In: Nursing
Study Guide: Topic 10 Functions of Effector T cells:
1) Explain why classical activation of macrophages by TH1 cells is needed in order to clear out some pathogens.
2) Describe how perforin and granzymes released by CTLs activate apoptosis in target cells. Be detailed and specific in your response.
1) The production of cytokines and membrane-associated molecules by armed CD4 TH1 cells requires new RNA and protein synthesis.
Within minutes of the recognition of specific antigen by armed
effector cytotoxic CD8 T cells, directed exocytosis of preformed
perforins and granzymes programs the target cell to die via
apoptosis. In contrast, when armed TH1 cells encounter
their specific ligand, they must synthesize de novo the cytokines
and cell-surface molecules that mediate their effects. This process
requires hours rather than minutes, so TH1 cells must
adhere to their target cells for far longer than cytotoxic T
cells.
Recognition of its target by a TH1 cell rapidly induces
transcription of cytokine genes and new protein synthesis begins
within an hour of receptor triggering.
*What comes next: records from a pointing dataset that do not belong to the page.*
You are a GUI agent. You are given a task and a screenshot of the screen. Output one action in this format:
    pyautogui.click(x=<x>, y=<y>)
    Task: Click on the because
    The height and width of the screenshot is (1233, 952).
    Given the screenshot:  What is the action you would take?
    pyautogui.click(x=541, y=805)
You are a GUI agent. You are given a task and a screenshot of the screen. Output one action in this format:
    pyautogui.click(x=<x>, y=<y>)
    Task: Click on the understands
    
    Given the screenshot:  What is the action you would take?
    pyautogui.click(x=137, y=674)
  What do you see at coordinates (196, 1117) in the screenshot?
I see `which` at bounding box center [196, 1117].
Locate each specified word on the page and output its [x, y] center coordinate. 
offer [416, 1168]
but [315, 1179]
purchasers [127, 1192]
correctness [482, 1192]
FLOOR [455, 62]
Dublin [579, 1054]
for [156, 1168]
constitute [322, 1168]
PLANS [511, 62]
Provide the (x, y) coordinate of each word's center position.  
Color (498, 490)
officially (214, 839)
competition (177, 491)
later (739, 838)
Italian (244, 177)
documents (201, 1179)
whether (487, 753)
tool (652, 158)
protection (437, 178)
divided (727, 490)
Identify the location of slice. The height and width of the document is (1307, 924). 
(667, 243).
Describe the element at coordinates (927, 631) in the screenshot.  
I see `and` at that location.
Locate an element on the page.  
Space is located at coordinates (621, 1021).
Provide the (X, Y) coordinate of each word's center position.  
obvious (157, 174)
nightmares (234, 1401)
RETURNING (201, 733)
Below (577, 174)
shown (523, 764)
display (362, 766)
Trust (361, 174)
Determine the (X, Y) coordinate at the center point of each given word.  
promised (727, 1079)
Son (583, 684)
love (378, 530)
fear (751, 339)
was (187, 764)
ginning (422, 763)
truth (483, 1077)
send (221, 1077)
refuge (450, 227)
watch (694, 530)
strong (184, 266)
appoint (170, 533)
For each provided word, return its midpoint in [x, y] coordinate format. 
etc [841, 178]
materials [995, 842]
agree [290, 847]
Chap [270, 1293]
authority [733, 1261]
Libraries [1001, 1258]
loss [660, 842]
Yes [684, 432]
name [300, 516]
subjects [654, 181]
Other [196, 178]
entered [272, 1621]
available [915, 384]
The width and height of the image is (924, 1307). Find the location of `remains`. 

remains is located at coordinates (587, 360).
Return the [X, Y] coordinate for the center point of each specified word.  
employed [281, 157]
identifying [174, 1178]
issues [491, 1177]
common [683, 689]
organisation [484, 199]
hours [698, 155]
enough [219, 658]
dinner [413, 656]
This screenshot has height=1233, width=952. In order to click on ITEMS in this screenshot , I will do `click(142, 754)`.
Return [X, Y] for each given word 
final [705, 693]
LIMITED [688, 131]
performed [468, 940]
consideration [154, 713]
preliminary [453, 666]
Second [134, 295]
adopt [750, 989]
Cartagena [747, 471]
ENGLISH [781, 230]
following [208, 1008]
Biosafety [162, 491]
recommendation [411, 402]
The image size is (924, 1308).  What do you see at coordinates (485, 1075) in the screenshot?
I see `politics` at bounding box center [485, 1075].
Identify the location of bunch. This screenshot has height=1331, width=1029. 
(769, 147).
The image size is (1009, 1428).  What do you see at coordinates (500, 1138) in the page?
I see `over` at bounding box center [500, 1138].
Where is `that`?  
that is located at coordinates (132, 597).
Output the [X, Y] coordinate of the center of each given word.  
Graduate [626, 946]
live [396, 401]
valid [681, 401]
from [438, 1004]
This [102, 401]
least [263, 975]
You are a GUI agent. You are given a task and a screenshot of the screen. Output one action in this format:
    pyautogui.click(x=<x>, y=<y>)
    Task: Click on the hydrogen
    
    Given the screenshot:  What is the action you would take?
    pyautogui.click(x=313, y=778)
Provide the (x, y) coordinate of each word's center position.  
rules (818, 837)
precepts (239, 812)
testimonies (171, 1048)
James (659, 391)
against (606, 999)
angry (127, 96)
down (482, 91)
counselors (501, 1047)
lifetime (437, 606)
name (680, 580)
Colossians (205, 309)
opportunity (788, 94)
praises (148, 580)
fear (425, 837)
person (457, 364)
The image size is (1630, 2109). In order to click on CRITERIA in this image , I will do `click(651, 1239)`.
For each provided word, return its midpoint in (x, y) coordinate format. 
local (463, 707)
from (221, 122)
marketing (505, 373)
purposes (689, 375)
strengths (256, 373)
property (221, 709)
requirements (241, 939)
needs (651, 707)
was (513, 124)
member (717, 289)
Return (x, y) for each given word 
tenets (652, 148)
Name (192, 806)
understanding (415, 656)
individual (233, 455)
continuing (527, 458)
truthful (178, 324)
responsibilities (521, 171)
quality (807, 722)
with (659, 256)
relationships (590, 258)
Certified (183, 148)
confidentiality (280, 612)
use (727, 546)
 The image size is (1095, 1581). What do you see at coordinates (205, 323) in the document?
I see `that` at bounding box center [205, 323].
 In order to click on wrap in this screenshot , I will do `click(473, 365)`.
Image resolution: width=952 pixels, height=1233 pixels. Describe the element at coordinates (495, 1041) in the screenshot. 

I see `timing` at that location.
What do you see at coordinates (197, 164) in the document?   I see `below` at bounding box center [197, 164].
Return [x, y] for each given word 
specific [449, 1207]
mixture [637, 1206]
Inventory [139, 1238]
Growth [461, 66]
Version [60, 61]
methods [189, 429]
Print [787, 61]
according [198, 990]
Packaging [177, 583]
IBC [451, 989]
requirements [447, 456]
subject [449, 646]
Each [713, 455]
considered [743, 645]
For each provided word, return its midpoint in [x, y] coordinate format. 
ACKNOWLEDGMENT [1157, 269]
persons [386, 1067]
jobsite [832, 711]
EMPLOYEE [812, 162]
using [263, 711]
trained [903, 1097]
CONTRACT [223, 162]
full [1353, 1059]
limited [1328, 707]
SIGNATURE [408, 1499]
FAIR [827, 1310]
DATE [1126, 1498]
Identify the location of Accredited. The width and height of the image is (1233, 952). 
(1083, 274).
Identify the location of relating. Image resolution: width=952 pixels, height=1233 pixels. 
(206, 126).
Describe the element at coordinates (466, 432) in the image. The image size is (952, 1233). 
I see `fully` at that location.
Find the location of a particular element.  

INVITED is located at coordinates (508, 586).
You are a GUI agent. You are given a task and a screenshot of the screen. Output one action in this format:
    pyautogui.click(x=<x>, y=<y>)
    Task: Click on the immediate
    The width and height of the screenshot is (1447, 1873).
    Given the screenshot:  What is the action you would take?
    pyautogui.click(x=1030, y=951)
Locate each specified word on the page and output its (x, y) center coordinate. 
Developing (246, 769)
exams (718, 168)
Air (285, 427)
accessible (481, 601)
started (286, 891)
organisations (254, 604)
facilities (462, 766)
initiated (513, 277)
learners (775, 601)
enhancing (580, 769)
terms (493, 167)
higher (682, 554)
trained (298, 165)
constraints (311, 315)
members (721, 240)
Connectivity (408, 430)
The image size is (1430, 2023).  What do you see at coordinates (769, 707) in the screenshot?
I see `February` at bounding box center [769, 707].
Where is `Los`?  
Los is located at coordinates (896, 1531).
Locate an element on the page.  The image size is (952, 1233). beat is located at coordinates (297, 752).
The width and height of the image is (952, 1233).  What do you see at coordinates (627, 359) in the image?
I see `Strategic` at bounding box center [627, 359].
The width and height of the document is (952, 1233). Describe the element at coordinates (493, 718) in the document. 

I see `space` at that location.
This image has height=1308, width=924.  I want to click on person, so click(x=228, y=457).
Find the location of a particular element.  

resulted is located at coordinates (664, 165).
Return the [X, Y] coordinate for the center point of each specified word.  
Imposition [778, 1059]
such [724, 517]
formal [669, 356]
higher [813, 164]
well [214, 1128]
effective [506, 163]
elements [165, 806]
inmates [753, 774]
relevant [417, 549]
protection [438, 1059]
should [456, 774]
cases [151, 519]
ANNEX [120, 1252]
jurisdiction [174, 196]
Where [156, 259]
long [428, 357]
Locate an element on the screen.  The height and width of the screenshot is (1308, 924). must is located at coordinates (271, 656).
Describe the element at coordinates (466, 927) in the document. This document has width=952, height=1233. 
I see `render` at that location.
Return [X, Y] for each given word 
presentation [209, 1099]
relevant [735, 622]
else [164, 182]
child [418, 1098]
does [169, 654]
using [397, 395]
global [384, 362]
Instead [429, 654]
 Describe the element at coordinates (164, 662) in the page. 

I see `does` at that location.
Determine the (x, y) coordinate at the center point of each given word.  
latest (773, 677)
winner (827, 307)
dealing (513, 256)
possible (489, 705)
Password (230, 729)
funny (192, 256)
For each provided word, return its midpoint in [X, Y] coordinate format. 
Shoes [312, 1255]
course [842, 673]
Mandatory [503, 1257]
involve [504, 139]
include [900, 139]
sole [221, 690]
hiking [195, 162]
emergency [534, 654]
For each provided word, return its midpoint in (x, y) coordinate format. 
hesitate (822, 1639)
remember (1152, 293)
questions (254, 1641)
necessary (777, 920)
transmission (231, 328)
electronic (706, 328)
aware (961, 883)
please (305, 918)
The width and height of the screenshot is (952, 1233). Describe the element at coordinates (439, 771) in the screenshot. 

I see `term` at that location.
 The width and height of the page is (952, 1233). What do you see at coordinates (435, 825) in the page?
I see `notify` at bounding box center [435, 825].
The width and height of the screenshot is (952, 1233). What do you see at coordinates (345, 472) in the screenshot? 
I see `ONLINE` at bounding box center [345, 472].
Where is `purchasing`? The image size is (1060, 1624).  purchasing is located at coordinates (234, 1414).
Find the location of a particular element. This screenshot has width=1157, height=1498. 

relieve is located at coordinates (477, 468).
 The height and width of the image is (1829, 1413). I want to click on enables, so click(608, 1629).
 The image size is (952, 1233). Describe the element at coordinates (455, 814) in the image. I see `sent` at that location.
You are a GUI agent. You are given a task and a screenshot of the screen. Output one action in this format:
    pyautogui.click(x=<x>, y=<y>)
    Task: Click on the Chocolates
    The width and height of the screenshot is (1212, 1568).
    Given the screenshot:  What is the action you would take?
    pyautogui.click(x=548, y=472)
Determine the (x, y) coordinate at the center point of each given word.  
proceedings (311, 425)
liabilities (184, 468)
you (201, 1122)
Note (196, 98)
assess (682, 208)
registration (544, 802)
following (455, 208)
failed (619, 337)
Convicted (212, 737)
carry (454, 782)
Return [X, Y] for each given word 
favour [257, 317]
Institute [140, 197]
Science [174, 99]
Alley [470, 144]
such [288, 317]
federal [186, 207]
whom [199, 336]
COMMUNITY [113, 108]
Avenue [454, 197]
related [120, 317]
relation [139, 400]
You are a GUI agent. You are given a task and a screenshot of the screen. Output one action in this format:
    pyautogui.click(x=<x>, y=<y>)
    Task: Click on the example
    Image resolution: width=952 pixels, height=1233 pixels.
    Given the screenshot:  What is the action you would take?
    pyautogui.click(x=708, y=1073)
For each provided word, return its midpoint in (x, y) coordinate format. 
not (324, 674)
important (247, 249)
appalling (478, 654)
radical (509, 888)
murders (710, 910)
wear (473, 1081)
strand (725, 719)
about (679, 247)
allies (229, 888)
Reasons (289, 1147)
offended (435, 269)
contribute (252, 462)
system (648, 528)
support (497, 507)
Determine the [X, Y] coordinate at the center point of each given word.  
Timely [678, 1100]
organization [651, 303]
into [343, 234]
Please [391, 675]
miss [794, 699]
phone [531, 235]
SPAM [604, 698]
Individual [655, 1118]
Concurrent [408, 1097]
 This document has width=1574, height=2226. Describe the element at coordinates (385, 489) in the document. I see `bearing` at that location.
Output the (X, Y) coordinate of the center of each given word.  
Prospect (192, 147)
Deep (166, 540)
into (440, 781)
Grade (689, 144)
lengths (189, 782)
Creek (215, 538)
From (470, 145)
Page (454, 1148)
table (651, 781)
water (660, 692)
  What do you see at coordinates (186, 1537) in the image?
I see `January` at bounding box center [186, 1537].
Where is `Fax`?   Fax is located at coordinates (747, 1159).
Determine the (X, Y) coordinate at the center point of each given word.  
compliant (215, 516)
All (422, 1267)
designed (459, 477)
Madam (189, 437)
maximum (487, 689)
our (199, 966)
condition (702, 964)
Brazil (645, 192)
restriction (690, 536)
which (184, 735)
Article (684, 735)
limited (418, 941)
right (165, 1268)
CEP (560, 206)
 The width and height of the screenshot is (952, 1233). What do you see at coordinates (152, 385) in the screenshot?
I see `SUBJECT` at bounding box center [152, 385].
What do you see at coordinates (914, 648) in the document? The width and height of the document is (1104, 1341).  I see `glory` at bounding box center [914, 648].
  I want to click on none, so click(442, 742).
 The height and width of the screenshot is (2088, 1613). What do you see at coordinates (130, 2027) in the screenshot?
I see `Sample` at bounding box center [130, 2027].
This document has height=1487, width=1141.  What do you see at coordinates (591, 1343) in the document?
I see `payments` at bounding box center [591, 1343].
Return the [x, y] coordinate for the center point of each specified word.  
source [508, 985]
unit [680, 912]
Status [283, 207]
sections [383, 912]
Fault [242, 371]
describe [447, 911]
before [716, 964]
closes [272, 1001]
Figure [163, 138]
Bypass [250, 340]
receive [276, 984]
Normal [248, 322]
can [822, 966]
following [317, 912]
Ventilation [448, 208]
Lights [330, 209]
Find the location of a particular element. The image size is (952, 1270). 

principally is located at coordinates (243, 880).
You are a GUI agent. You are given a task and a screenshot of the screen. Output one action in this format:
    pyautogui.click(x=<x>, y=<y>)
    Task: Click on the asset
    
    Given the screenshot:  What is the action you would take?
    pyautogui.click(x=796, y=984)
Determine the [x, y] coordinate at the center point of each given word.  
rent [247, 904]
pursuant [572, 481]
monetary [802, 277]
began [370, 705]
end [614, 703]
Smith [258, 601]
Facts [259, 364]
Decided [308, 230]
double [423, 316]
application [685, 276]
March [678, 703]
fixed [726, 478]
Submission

The newly synthesized
cytokines are then delivered directly through micro-vesicles of the
constitutive secretory pathway to the site of contact between the
T-cell membrane and the macrophage. It is thought that the newly
synthesized cell-surface CD40 ligand is also expressed in this
polarized fashion. This means that, although all macrophages have
receptors for IFN-γ, the macrophage actually displaying antigen to
the armed TH1 cell is far more likely to become
activated by it than are neighboring uninfected macrophages.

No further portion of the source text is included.